**EXERCISE DIRECTIONS**
Every line of the material below should be copied exactly.

**DATASET**
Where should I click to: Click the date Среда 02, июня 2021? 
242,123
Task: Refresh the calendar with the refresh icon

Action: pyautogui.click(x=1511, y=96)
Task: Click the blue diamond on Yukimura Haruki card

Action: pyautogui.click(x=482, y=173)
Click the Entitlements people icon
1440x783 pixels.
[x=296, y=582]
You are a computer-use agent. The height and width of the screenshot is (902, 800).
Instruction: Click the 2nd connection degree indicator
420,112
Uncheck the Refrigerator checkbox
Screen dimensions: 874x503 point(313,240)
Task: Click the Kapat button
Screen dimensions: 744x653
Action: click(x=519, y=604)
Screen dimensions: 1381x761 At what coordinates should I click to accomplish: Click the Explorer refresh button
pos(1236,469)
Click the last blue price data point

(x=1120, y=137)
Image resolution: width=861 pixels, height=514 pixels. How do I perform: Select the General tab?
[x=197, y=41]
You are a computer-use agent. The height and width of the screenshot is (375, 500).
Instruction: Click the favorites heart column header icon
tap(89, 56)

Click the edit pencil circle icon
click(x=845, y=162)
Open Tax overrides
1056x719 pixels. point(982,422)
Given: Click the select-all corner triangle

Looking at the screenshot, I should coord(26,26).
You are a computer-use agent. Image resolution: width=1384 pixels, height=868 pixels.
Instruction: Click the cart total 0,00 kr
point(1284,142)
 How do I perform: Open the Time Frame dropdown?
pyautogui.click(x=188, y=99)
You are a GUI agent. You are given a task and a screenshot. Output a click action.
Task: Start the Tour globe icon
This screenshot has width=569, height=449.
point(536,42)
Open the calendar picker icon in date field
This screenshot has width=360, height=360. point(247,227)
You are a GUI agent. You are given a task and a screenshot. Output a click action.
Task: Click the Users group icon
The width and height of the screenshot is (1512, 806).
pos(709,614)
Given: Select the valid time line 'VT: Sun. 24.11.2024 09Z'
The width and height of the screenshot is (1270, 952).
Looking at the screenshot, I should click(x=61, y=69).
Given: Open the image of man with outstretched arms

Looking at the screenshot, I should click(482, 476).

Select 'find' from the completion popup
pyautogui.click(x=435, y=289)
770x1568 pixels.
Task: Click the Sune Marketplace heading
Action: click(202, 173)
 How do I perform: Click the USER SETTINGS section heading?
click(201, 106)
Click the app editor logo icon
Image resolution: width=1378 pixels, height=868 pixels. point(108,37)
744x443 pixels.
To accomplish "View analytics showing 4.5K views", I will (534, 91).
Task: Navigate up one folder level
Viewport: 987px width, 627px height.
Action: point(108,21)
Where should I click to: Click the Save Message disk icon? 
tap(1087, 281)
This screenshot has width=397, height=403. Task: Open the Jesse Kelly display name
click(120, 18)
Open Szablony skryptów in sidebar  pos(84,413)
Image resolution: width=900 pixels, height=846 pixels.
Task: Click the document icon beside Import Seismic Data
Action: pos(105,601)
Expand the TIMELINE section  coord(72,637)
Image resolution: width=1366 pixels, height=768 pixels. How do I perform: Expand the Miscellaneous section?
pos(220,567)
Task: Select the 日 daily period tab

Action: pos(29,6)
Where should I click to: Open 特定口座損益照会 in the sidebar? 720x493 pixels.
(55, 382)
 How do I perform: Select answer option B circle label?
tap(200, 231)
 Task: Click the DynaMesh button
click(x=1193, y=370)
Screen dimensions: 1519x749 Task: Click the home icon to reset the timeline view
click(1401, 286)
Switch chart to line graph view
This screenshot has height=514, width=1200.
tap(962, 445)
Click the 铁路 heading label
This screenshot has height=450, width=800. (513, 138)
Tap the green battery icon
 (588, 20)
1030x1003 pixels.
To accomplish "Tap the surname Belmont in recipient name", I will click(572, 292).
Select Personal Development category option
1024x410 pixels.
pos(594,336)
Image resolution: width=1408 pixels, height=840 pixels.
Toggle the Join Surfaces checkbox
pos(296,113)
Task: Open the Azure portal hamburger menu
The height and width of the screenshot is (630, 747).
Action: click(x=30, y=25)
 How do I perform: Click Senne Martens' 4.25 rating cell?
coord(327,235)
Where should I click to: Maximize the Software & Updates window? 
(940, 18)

**SOLUTION BELOW**
Where should I click to: Click the date Среда 02, июня 2021? 
242,123
Task: Refresh the calendar with the refresh icon

Action: pyautogui.click(x=1511, y=96)
Task: Click the blue diamond on Yukimura Haruki card

Action: pyautogui.click(x=482, y=173)
Click the Entitlements people icon
1440x783 pixels.
[x=296, y=582]
You are a computer-use agent. The height and width of the screenshot is (902, 800).
Instruction: Click the 2nd connection degree indicator
420,112
Uncheck the Refrigerator checkbox
Screen dimensions: 874x503 point(313,240)
Task: Click the Kapat button
Screen dimensions: 744x653
Action: click(x=519, y=604)
Screen dimensions: 1381x761 At what coordinates should I click to accomplish: Click the Explorer refresh button
pos(1236,469)
Click the last blue price data point

(x=1120, y=137)
Image resolution: width=861 pixels, height=514 pixels. How do I perform: Select the General tab?
[x=197, y=41]
You are a computer-use agent. The height and width of the screenshot is (375, 500).
Instruction: Click the favorites heart column header icon
tap(89, 56)

Click the edit pencil circle icon
click(x=845, y=162)
Open Tax overrides
1056x719 pixels. point(982,422)
Given: Click the select-all corner triangle

Looking at the screenshot, I should coord(26,26).
You are a computer-use agent. Image resolution: width=1384 pixels, height=868 pixels.
Instruction: Click the cart total 0,00 kr
point(1284,142)
 How do I perform: Open the Time Frame dropdown?
pyautogui.click(x=188, y=99)
You are a GUI agent. You are given a task and a screenshot. Output a click action.
Task: Start the Tour globe icon
This screenshot has width=569, height=449.
point(536,42)
Open the calendar picker icon in date field
This screenshot has width=360, height=360. point(247,227)
You are a GUI agent. You are given a task and a screenshot. Output a click action.
Task: Click the Users group icon
The width and height of the screenshot is (1512, 806).
pos(709,614)
Given: Select the valid time line 'VT: Sun. 24.11.2024 09Z'
The width and height of the screenshot is (1270, 952).
Looking at the screenshot, I should click(x=61, y=69).
Given: Open the image of man with outstretched arms

Looking at the screenshot, I should click(482, 476).

Select 'find' from the completion popup
pyautogui.click(x=435, y=289)
770x1568 pixels.
Task: Click the Sune Marketplace heading
Action: click(202, 173)
 How do I perform: Click the USER SETTINGS section heading?
click(201, 106)
Click the app editor logo icon
Image resolution: width=1378 pixels, height=868 pixels. point(108,37)
744x443 pixels.
To accomplish "View analytics showing 4.5K views", I will (534, 91).
Task: Navigate up one folder level
Viewport: 987px width, 627px height.
Action: point(108,21)
Where should I click to: Click the Save Message disk icon? 
tap(1087, 281)
This screenshot has width=397, height=403. Task: Open the Jesse Kelly display name
click(120, 18)
Open Szablony skryptów in sidebar  pos(84,413)
Image resolution: width=900 pixels, height=846 pixels.
Task: Click the document icon beside Import Seismic Data
Action: pos(105,601)
Expand the TIMELINE section  coord(72,637)
Image resolution: width=1366 pixels, height=768 pixels. How do I perform: Expand the Miscellaneous section?
pos(220,567)
Task: Select the 日 daily period tab

Action: pos(29,6)
Where should I click to: Open 特定口座損益照会 in the sidebar? 720x493 pixels.
(55, 382)
 How do I perform: Select answer option B circle label?
tap(200, 231)
 Task: Click the DynaMesh button
click(x=1193, y=370)
Screen dimensions: 1519x749 Task: Click the home icon to reset the timeline view
click(1401, 286)
Switch chart to line graph view
This screenshot has height=514, width=1200.
tap(962, 445)
Click the 铁路 heading label
This screenshot has height=450, width=800. (513, 138)
Tap the green battery icon
 (588, 20)
1030x1003 pixels.
To accomplish "Tap the surname Belmont in recipient name", I will click(572, 292).
Select Personal Development category option
1024x410 pixels.
pos(594,336)
Image resolution: width=1408 pixels, height=840 pixels.
Toggle the Join Surfaces checkbox
pos(296,113)
Task: Open the Azure portal hamburger menu
The height and width of the screenshot is (630, 747).
Action: click(x=30, y=25)
 How do I perform: Click Senne Martens' 4.25 rating cell?
coord(327,235)
Where should I click to: Maximize the Software & Updates window? 
(940, 18)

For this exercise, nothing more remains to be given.